## 課題 A
以下に示す日経平均の見通しに関する本文を、一字一句違えずにすべて書き記してください。
**********
日経平均の予想: March 2019

Saturday, March 30, 2019

[2019/03/31]今週の日経平均の見通し

[ファンダメンタルの現状認識]
先週の米国市場では、米中貿易交渉が順調との見方が広がって、買いが優勢となりました。一方、中長期的には、米国政治の混乱FRBの利上げ、欧州政治の混乱、欧州の銀行の信用力不足と信用収縮懸念中国など新興国の景気減速、貿易戦争などによる世界経済の減速懸念や、中東、朝鮮半島やウクライナの地政学的リスクに引き続き注意が必要です。

日米市場のイールド・スプレッドの差は、発表された2020年のOECDの実質GDP予想値を考慮すると、日本市場が3.29ポイント割安となっています。割安の要因はS&P500PER17.0に対して、日経平均採用銘柄の今期予想PER12.3との差と日米金利差、GDP伸率差によるものです。
**********
## 課題 B
以下の記録のうち、文字列「Open」を含む行をすべて挙げてください。

## 演習資料
**********
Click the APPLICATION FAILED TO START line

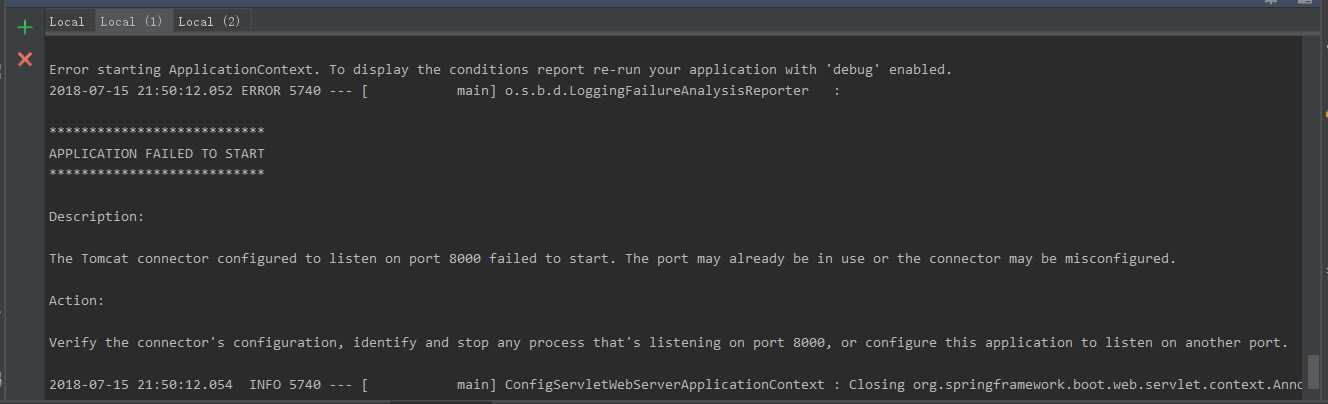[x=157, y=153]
**********
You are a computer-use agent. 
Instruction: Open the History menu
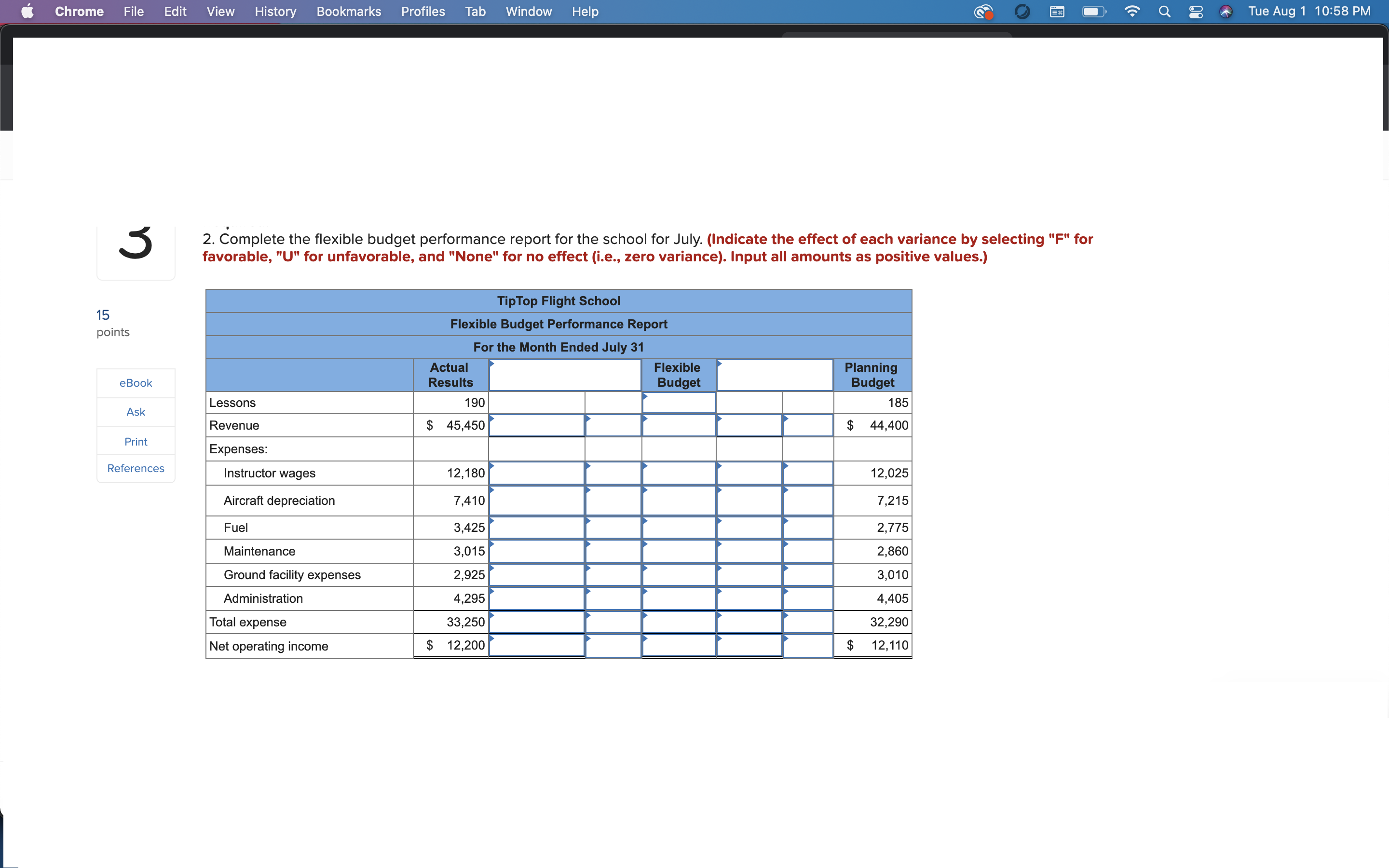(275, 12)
**********
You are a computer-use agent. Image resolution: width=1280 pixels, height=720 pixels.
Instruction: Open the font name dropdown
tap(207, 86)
**********
## 回答 A
日経平均の予想: March 2019

Saturday, March 30, 2019

[2019/03/31]今週の日経平均の見通し

[ファンダメンタルの現状認識]
先週の米国市場では、米中貿易交渉が順調との見方が広がって、買いが優勢となりました。一方、中長期的には、米国政治の混乱FRBの利上げ、欧州政治の混乱、欧州の銀行の信用力不足と信用収縮懸念中国など新興国の景気減速、貿易戦争などによる世界経済の減速懸念や、中東、朝鮮半島やウクライナの地政学的リスクに引き続き注意が必要です。

日米市場のイールド・スプレッドの差は、発表された2020年のOECDの実質GDP予想値を考慮すると、日本市場が3.29ポイント割安となっています。割安の要因はS&P500PER17.0に対して、日経平均採用銘柄の今期予想PER12.3との差と日米金利差、GDP伸率差によるものです。

## 回答 B
Instruction: Open the History menu
Instruction: Open the font name dropdown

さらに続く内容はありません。